Lezione della Corea del Sud a Speranza e all’Italia: neanche un giorno di lockdown, pochissimi contagi e morti


“In queste ore la Corea del Sud è in allarme perché i contagiati giornalieri sono arrivati a 500. Numeri così bassi e impensabili per noi e tanti altri Paesi occidentali. La Corea del Sud ha avuto anche 2 nuovi decessi, arrivando ad un totale, da quando si è scatenato il Covid, di 1.731 morti. Cifre da lasciare esterrefatti se guardiamo i nostri 108.879 deceduti. Per 100.000 abitanti l’Italia è anche tra i Paesi con più morti al mondo. Peggio di noi solo Messico, Bulgaria, Perù e Ungheria. Fortuna che eravamo un modello!” scrive Antonio Amorosi su affaritaliani.it.

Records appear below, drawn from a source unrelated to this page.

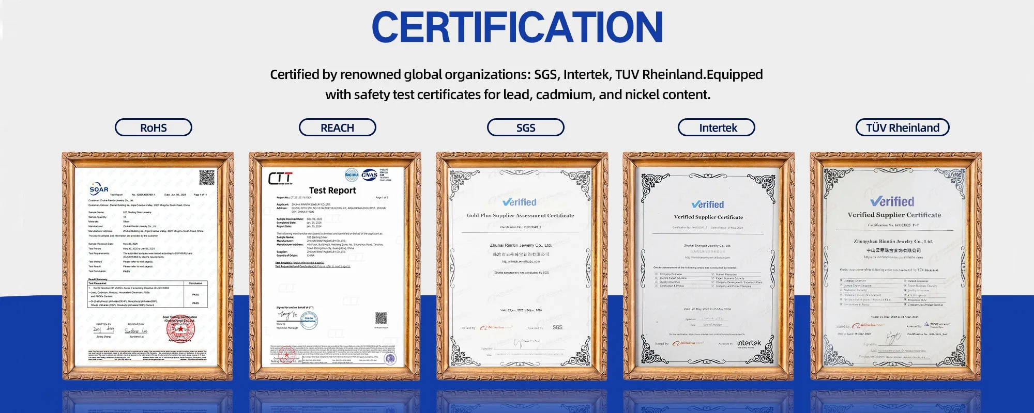Open the framed RoHS test report certificate
Image resolution: width=1034 pixels, height=413 pixels.
pyautogui.click(x=148, y=266)
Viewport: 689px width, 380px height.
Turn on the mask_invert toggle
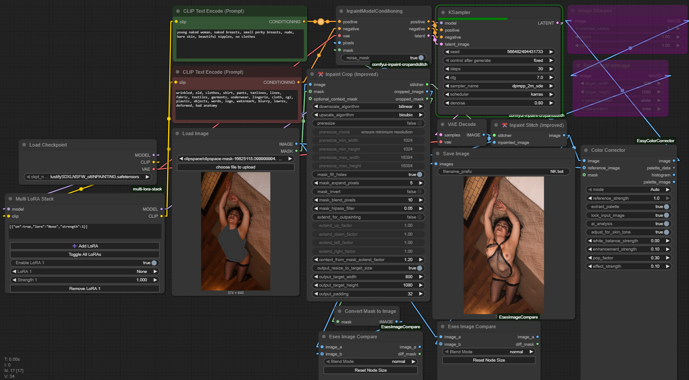tap(419, 192)
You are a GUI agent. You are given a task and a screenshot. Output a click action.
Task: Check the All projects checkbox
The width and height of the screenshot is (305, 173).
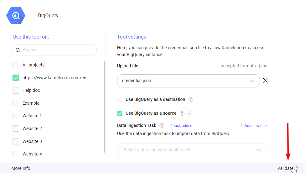(16, 65)
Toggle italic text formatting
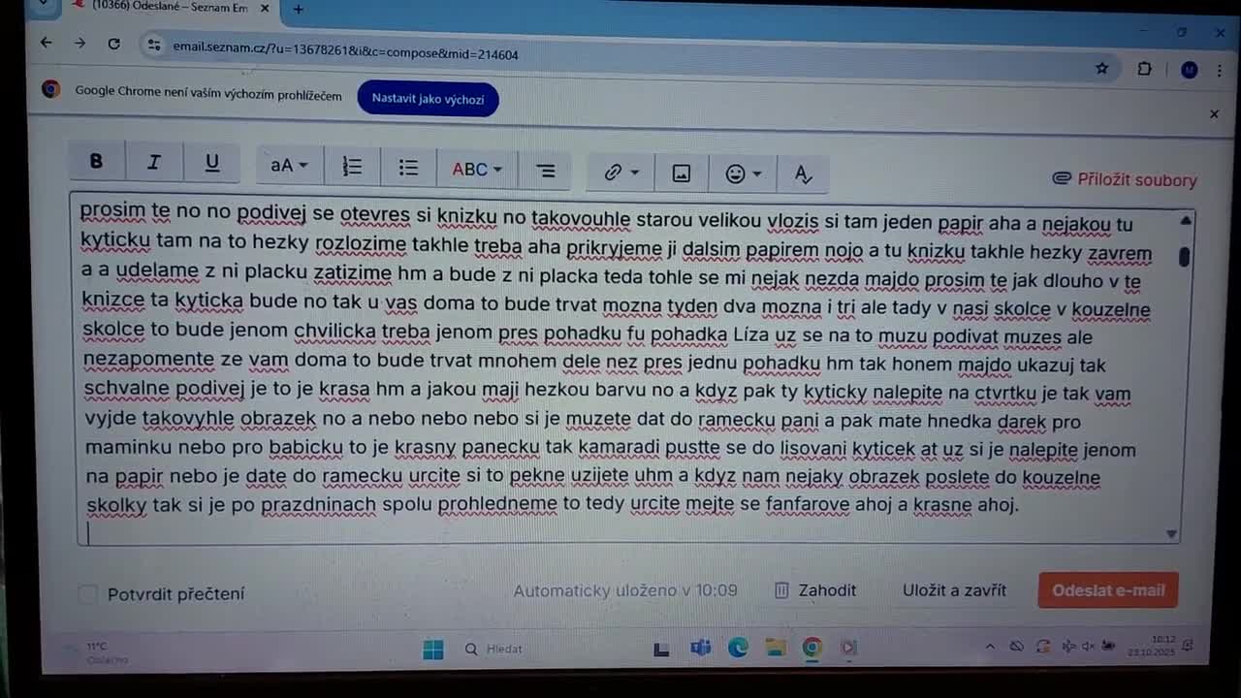This screenshot has height=698, width=1241. [153, 163]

Il giornalista spiega la “ricetta coreana”, il Paese è riuscito infatti a mantenere sin da subito sotto controllo l’espansione del virus, grazie anche a massicce campagne territoriale di informazione, su come comportarsi nel gestire il Covid in ogni situazione. “Si è diffuso un uso di massa dei tamponi, si è utilizzato il tracciamento dei focolai epidemici al fine di spegnerli sul nascere, ovviamente rispettando la privacy, con l’isolamento obbligatorio quando si è positivi” spiega il giornalista. Inoltre: “Le cure sanitarie ordinariamente vengono fatte a casa, quando è evitabile l’ospedale. Sono state aperte strutture dedicate al Covid e anche gli asintomatici sono stati seguiti e curati dai medici, indipendentemente della gravità della situazione, per tentare di spegnere la capacità virale del virus alla fonte”.

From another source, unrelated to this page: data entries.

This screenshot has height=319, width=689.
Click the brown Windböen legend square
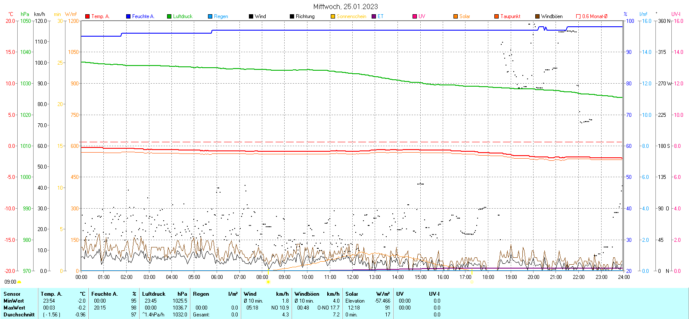point(537,16)
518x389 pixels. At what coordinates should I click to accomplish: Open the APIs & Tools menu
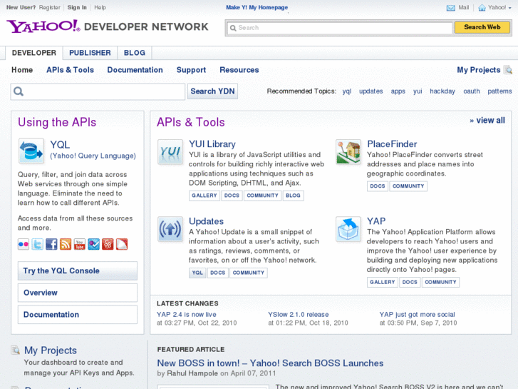[x=70, y=70]
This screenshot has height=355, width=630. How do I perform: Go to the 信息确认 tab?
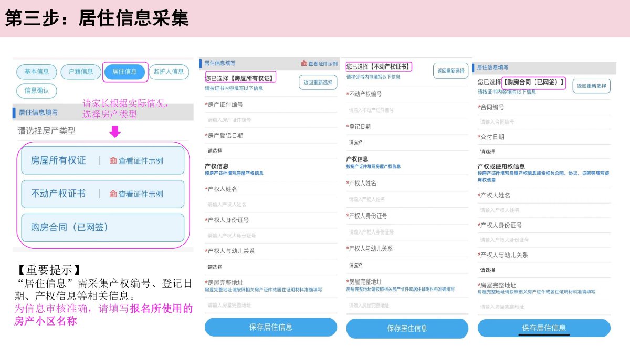pyautogui.click(x=36, y=90)
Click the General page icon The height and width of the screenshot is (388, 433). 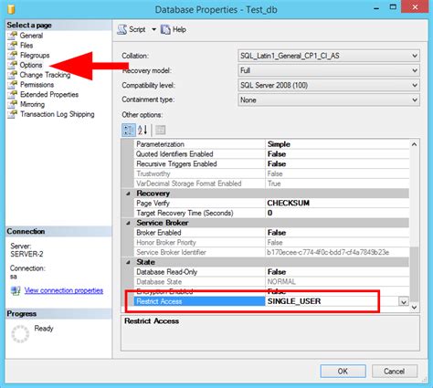point(13,36)
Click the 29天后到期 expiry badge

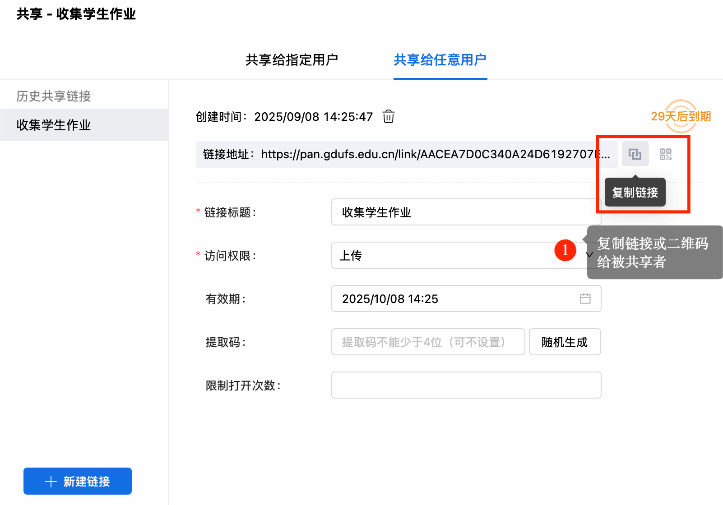click(681, 116)
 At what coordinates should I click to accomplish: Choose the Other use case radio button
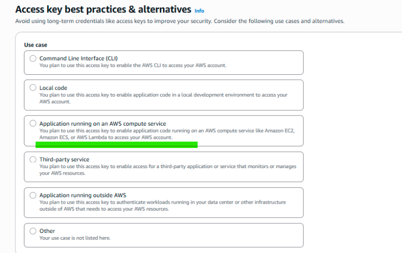pos(33,231)
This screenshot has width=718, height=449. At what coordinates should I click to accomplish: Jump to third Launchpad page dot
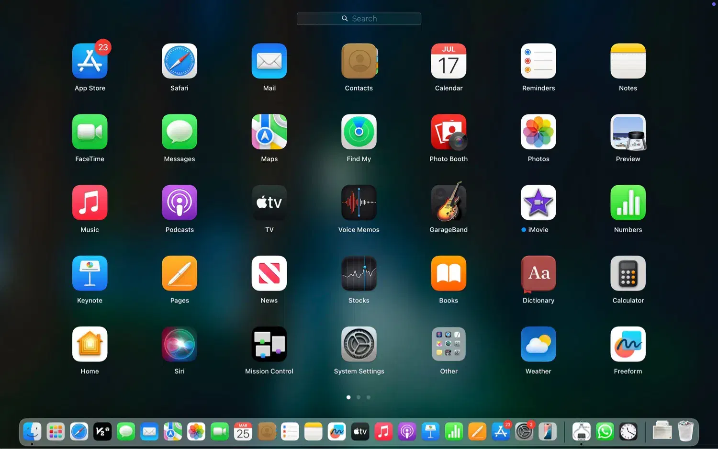pyautogui.click(x=369, y=397)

“La strategia coreana ha funzionato e senza un solo giorno di lockdown. Il governo guidato dal presidente Moon Jae-in ha respinto all’inizio della pandemia l’opzione dei blocchi perché considerata troppo costosa per i mezzi di sussistenza e i legami sociali dei cittadini. E i risultati si sono visti anche sotto il versante economico. La Corea nel 2020 si contrarrà solo dell’1%. Eppure la Corea del Sud è un Paese di grandi dimensioni, con 52 milioni di abitanti e una densità di 491 abitanti a chilometro quadrato, con grandi agglomerati abitativi (Seoul ha 9,7 milioni di abitanti). Una densità molto superiore alla nostra. L’Italia ha una densità di 196,17 abitanti a chilometro quadrato con 59 milioni di abitanti” prosegue Amorosi.

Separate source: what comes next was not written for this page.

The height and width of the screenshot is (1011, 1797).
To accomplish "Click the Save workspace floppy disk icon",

“Per contenere il nuovo aumento delle infezioni (500 casi giornalieri), le autorità sanitarie hanno esteso, nella grande area di Seoul, le attuali regole di distanziamento sociale al livello 2. I divieti di raduni di 5 o più persone continueranno e i ristoranti e le altre strutture pubbliche nella grande area di Seoul potranno rimanere aperti fino alle 22:00. Addirittura si sono svolti eventi pubblici all’aperto, tipo attività sportive negli stadi, rispettando il distanziamento sociale e con il contenimento delle presenze.” scrive Antonio Amorosi e conclude: “In Italia, come in tantissimi altri Paesi, si aspetta lo scoppiare dei focali e dei contagi per attuare misure di contenimento reali e senza alcun controllo e tracciamento a monte. Bisognerebbe invece seguire l’esempio coreano al fine di anticipare il virus per ridurne la capacità di contagio”.